▸ Task input:
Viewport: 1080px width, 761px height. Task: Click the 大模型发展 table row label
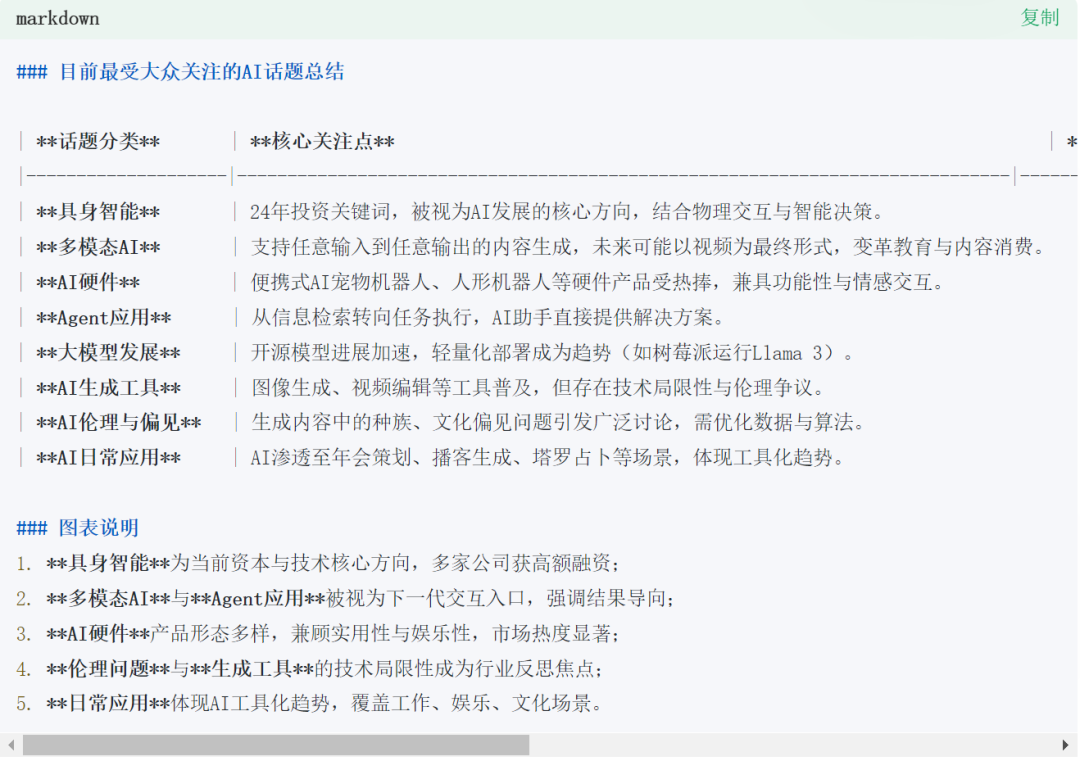pyautogui.click(x=108, y=353)
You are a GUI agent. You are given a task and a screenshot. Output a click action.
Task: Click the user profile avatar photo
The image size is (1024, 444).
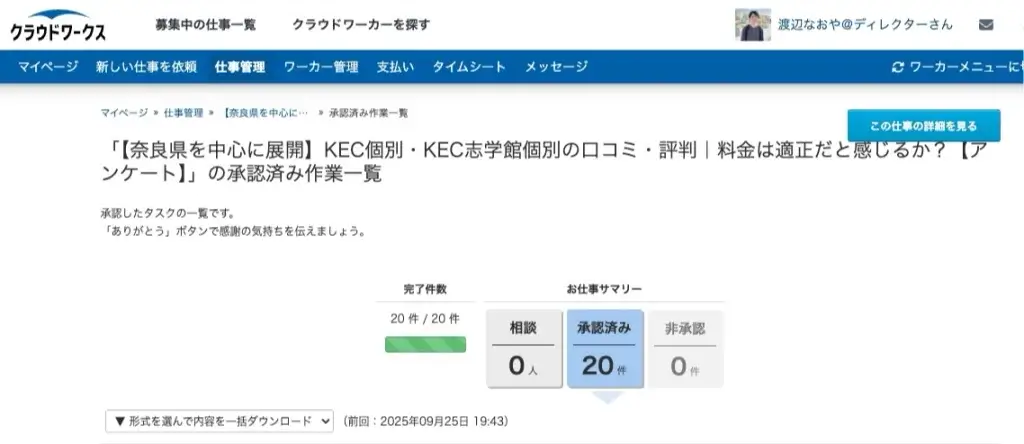click(x=753, y=25)
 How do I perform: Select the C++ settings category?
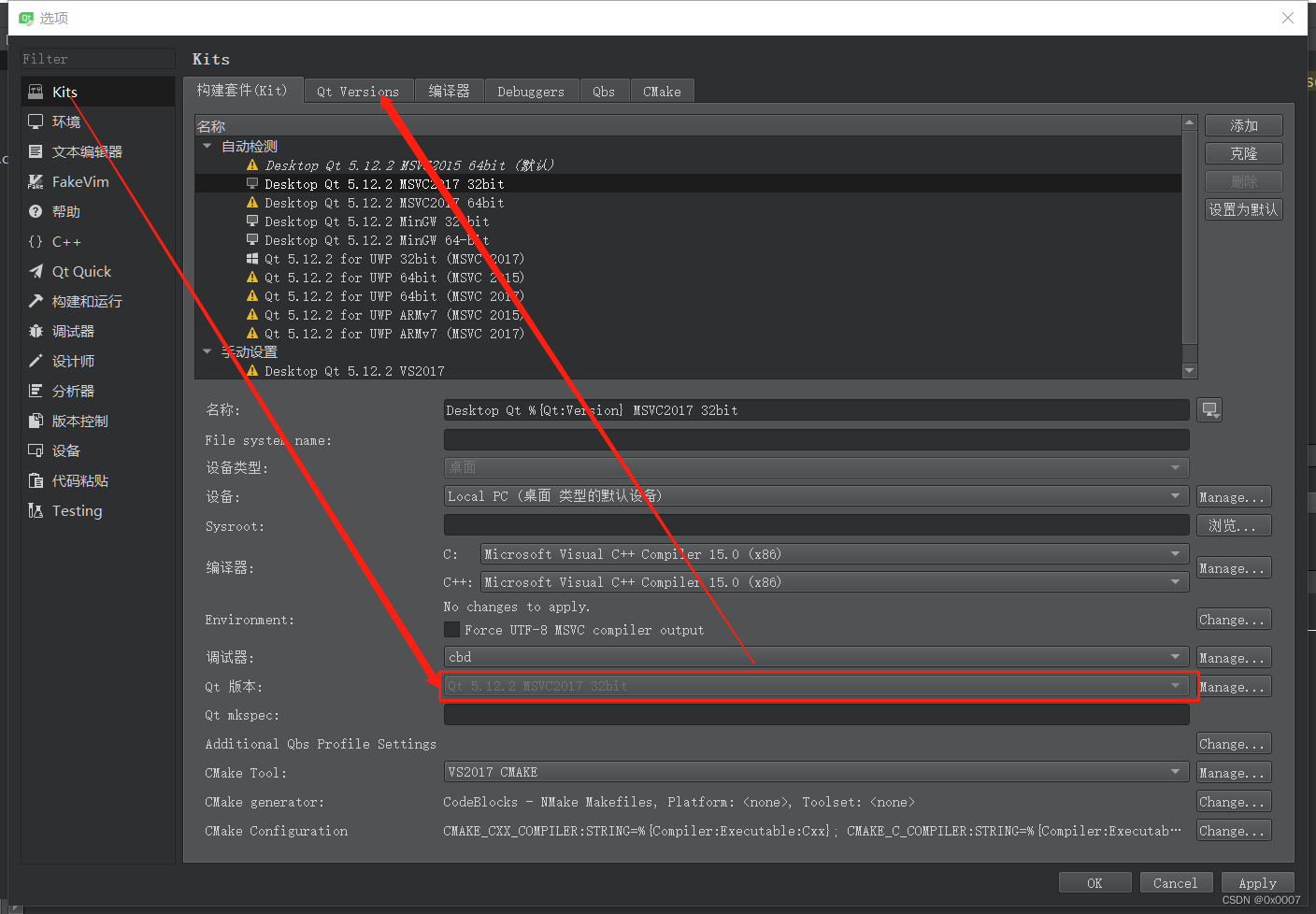(64, 241)
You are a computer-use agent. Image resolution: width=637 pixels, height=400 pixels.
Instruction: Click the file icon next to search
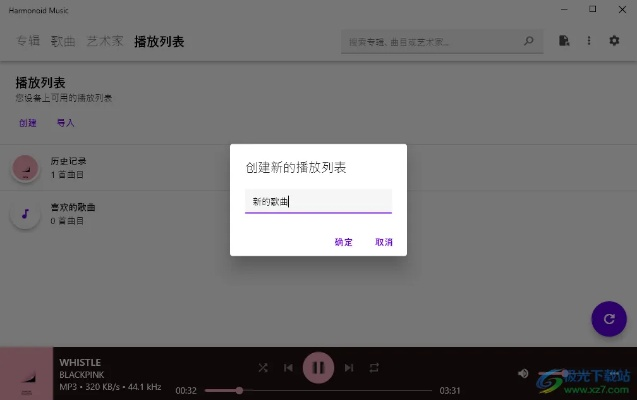click(x=564, y=41)
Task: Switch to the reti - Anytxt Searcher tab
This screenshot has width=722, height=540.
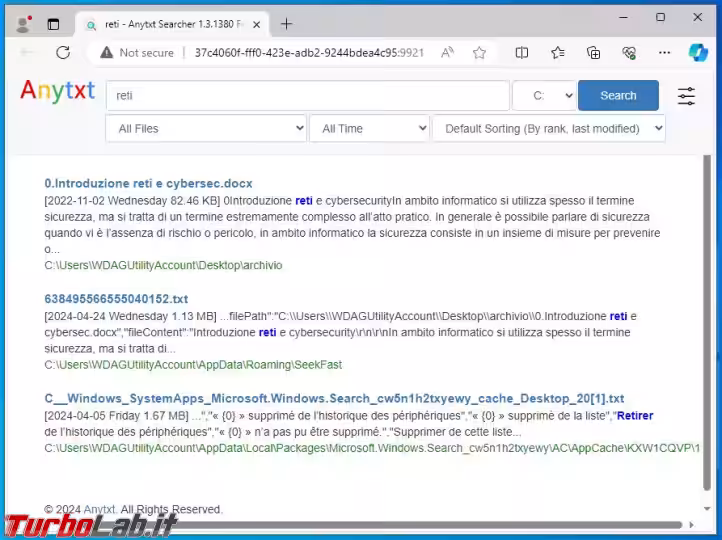Action: click(x=170, y=23)
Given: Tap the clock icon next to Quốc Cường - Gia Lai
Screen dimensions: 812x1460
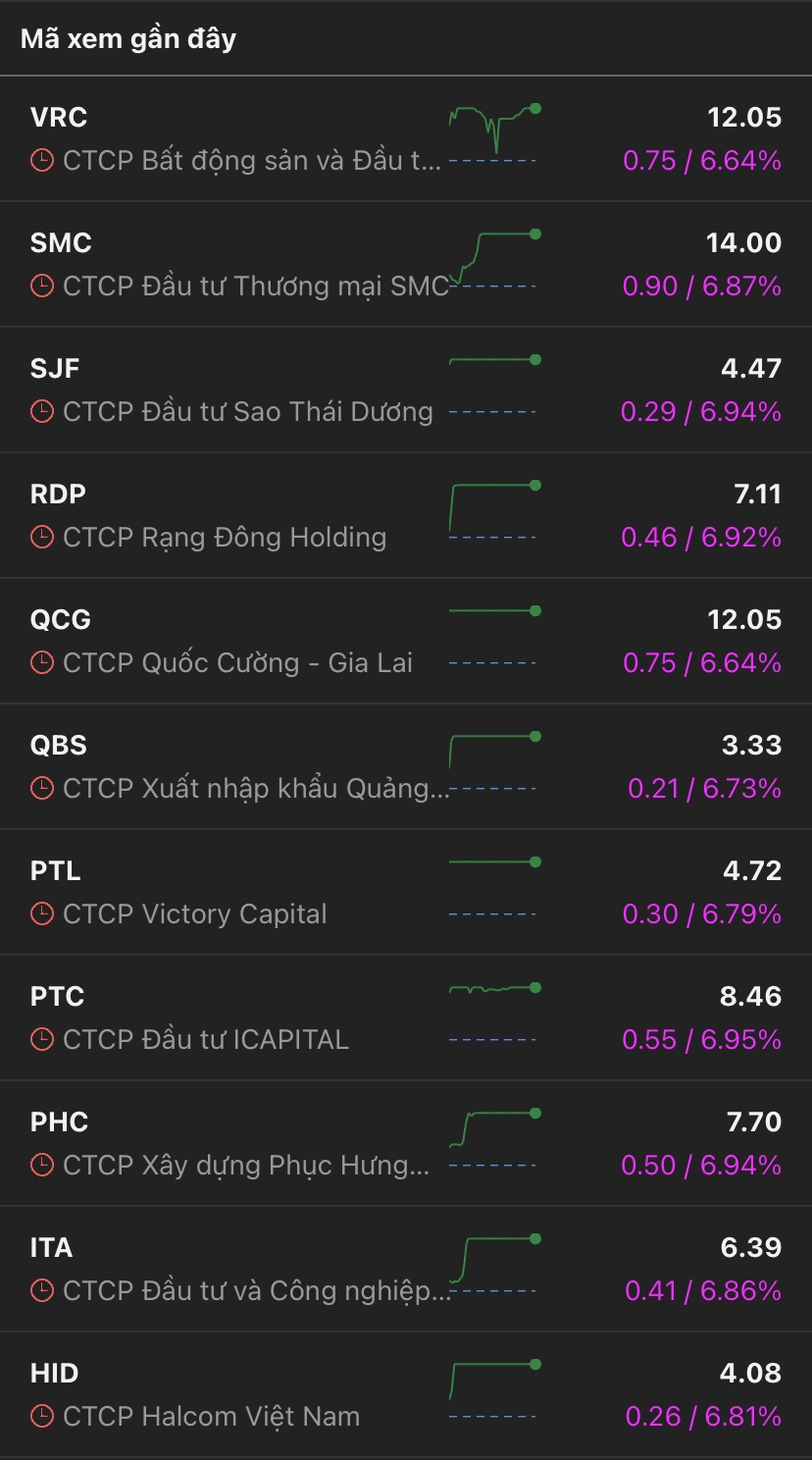Looking at the screenshot, I should [x=42, y=662].
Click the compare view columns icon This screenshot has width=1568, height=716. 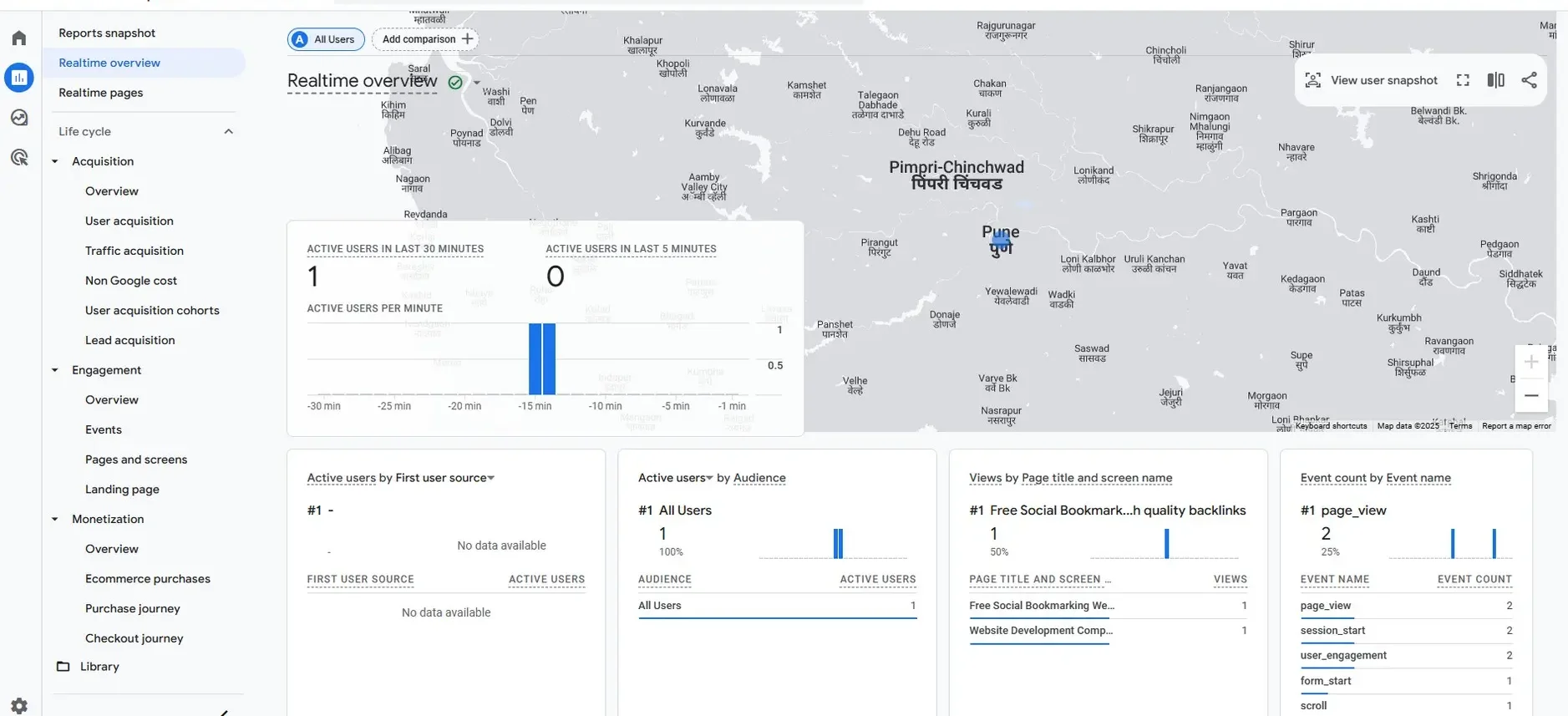[x=1495, y=80]
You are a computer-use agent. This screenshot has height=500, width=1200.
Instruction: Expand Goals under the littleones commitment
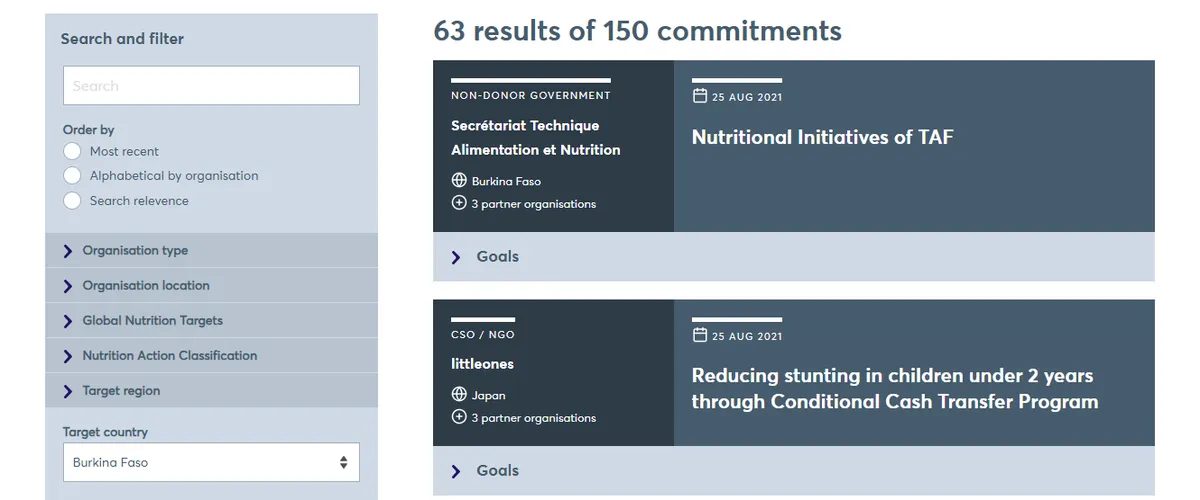tap(497, 471)
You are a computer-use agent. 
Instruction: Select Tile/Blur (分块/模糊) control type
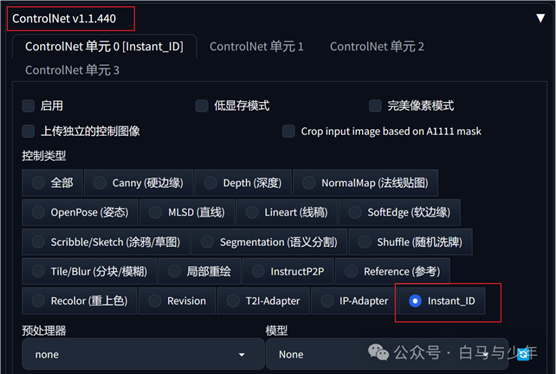point(89,272)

▸ Your assignment: Please copy each line of the material that contains the word "agent".

▸ Expected answer:
You are a GUI agent. You are given a task and a screenshot. Output a click action.
You are a computer-use agent. Image resolution: width=637 pixels, height=400 pixels.
You are a computer-use agent. This screenshot has height=500, width=1200.
You are a computer-use agent. 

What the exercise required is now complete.